Parameter sharing has greatly contributed to the success of multi-agent reinforcement learning in recent years. However, most existing parameter sharing mechanisms are static, and parameters are indiscriminately shared among individuals, ignoring the dynamic environments and different roles of multiple agents. In addition, although a single-level selective parameter sharing mechanism can promote the diversity of strategies, it is hard to establish complementary and cooperative relationships between agents. To address these issues, we propose a bi-level dynamic parameter sharing mechanism among individuals and teams for promoting effective collaborations (BDPS). Specifically, at the individual level, we define virtual dynamic roles based on the long-term cumulative advantages of agents and share parameters among agents in the same role. At the team level, we combine agents of different virtual roles and share parameters of agents in the same group. Through the joint efforts of these two levels, we achieve a dynamic balance between the individuality and commonality of agents, enabling agents to learn more complex and complementary collaborative relationships.

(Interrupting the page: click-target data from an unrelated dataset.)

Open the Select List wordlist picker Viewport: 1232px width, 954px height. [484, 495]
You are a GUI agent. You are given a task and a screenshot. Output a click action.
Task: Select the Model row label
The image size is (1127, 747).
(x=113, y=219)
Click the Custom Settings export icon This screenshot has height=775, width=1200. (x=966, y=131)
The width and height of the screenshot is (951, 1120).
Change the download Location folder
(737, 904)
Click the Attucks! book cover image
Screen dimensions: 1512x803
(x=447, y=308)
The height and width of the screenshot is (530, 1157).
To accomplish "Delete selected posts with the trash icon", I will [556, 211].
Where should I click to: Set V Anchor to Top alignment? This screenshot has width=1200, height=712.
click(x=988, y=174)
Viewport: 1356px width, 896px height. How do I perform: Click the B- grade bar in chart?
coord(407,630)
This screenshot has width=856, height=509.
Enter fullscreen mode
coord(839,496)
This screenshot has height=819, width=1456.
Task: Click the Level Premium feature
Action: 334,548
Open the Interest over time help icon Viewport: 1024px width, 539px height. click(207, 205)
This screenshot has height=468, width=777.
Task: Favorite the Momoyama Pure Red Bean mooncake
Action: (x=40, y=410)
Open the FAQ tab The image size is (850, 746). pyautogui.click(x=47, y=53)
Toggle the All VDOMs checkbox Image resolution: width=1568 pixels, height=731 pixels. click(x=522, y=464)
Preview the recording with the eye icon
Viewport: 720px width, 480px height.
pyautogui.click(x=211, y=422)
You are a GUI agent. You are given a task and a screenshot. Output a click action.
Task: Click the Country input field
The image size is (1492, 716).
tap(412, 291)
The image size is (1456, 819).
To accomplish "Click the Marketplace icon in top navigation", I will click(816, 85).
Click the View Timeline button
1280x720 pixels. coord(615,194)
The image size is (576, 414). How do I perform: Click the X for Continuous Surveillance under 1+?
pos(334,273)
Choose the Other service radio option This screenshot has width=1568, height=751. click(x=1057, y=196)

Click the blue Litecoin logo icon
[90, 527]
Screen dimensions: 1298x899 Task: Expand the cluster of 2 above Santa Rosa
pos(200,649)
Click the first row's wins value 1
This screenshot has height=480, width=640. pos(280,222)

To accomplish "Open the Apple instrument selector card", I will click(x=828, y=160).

We evaluate BDPS on a challenging set of StarCraft II micromanagement tasks. The experimental results show that our method outperforms the current state-of-the-art baselines, and we demonstrate the reliability of our proposed structure through ablation experiments.

1. INTRODUCTION

In many areas, collaborative Multi-Agent Reinforcement Learning (MARL) has broad application prospects, such as robots cluster control (Bus ¸oniu et al., 2010 ), multi-vehicle auto-driving (Bhalla et al., 2020) , and shop scheduling (Jiménez, 2012) . In a multi-agent environment, an agent should observe the environment's dynamics and understand the learning policies of other agents to form good collaborations. Real-world scenarios usually have a large number of agents with different identities or capabilities, which puts forward higher requirements for collaborations among agents. Therefore, how to solve the large-scale MARL problem and promote to form stable and complementary cooperation among agents with different identities and capabilities are particularly important. To solve the large-scale agents issue, we can find that many collaborative MARL works adopting the centralized training paradigm use the full static parameter sharing mechanism (Gupta et al., 2017) , which allows agents to share parameters of agents' policy networks, thus simplifying the algorithm structure and improving performance efficiency. This mechanism is effective because agents generally receive similar observation information in the existing narrow and simple multiagent environments. In our Google Research Football (GRF) (Kurach et al., 2020 ) experiments, we can find that blindly applying the full parameter sharing mechanism does not improve the performance of algorithms because the observation information is very different due to the movement of different players. At the same time, because the full static parameter sharing mechanism ignores the identities and abilities of different agents, it constantly limits the diversity of agents' behavior policies (Li et al., 2021; Yang et al., 2022) , which makes it difficult to promote complementarity and reliable cooperation between agents in complex scenarios.